Task data section start

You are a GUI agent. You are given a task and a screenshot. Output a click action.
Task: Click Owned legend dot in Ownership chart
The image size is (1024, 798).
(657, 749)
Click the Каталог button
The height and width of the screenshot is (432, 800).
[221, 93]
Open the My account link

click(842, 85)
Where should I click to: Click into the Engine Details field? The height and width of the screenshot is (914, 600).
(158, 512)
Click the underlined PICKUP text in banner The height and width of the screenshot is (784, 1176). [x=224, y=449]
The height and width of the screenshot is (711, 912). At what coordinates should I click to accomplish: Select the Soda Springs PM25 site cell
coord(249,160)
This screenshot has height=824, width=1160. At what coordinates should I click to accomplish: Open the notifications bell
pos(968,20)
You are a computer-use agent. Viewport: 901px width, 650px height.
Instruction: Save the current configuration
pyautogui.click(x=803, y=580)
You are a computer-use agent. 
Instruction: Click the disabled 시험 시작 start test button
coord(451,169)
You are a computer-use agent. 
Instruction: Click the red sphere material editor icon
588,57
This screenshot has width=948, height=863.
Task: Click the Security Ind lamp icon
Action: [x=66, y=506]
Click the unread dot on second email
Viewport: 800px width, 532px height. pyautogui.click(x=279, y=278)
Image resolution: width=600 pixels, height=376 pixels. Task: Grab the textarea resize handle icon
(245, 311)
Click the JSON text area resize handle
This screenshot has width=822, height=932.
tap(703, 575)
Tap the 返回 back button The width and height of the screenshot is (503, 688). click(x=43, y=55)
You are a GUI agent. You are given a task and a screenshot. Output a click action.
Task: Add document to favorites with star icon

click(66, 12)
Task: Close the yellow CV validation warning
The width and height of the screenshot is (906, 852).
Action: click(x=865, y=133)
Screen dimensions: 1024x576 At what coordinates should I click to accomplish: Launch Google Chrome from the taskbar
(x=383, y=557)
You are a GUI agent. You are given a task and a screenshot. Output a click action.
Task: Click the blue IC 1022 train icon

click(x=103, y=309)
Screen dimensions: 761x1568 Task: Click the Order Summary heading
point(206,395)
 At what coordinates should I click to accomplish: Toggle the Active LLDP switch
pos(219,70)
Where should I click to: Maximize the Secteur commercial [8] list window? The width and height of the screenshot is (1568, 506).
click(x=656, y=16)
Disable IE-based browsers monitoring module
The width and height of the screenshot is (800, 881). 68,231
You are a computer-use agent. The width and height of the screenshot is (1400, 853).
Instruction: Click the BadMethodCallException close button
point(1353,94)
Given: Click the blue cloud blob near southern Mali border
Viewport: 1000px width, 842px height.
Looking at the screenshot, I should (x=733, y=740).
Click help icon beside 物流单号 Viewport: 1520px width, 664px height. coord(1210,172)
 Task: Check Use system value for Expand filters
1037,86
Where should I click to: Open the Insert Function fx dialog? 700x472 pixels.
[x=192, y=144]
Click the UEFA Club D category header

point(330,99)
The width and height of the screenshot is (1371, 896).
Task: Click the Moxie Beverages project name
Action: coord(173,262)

Task data section end

What this task involves: Each record, from first to last, should be returned verbatim.

Task response:
You are a GUI agent. You are given a task and a screenshot. Output a click action.
Task: Click Owned legend dot in Ownership chart
The image size is (1024, 798).
(657, 749)
Click the Каталог button
The height and width of the screenshot is (432, 800).
[221, 93]
Open the My account link

click(842, 85)
Where should I click to: Click into the Engine Details field? The height and width of the screenshot is (914, 600).
(158, 512)
Click the underlined PICKUP text in banner The height and width of the screenshot is (784, 1176). [x=224, y=449]
The height and width of the screenshot is (711, 912). At what coordinates should I click to accomplish: Select the Soda Springs PM25 site cell
coord(249,160)
This screenshot has height=824, width=1160. At what coordinates should I click to accomplish: Open the notifications bell
pos(968,20)
You are a computer-use agent. Viewport: 901px width, 650px height.
Instruction: Save the current configuration
pyautogui.click(x=803, y=580)
You are a computer-use agent. 
Instruction: Click the disabled 시험 시작 start test button
coord(451,169)
You are a computer-use agent. 
Instruction: Click the red sphere material editor icon
588,57
This screenshot has width=948, height=863.
Task: Click the Security Ind lamp icon
Action: [x=66, y=506]
Click the unread dot on second email
Viewport: 800px width, 532px height. pyautogui.click(x=279, y=278)
Image resolution: width=600 pixels, height=376 pixels. Task: Grab the textarea resize handle icon
(245, 311)
Click the JSON text area resize handle
This screenshot has width=822, height=932.
tap(703, 575)
Tap the 返回 back button The width and height of the screenshot is (503, 688). click(x=43, y=55)
You are a GUI agent. You are given a task and a screenshot. Output a click action.
Task: Add document to favorites with star icon

click(66, 12)
Task: Close the yellow CV validation warning
The width and height of the screenshot is (906, 852).
Action: click(x=865, y=133)
Screen dimensions: 1024x576 At what coordinates should I click to accomplish: Launch Google Chrome from the taskbar
(x=383, y=557)
You are a GUI agent. You are given a task and a screenshot. Output a click action.
Task: Click the blue IC 1022 train icon

click(x=103, y=309)
Screen dimensions: 761x1568 Task: Click the Order Summary heading
point(206,395)
 At what coordinates should I click to accomplish: Toggle the Active LLDP switch
pos(219,70)
Where should I click to: Maximize the Secteur commercial [8] list window? The width and height of the screenshot is (1568, 506).
click(x=656, y=16)
Disable IE-based browsers monitoring module
The width and height of the screenshot is (800, 881). 68,231
You are a computer-use agent. The width and height of the screenshot is (1400, 853).
Instruction: Click the BadMethodCallException close button
point(1353,94)
Given: Click the blue cloud blob near southern Mali border
Viewport: 1000px width, 842px height.
Looking at the screenshot, I should (x=733, y=740).
Click help icon beside 物流单号 Viewport: 1520px width, 664px height. coord(1210,172)
 Task: Check Use system value for Expand filters
1037,86
Where should I click to: Open the Insert Function fx dialog? 700x472 pixels.
[x=192, y=144]
Click the UEFA Club D category header

point(330,99)
The width and height of the screenshot is (1371, 896).
Task: Click the Moxie Beverages project name
Action: coord(173,262)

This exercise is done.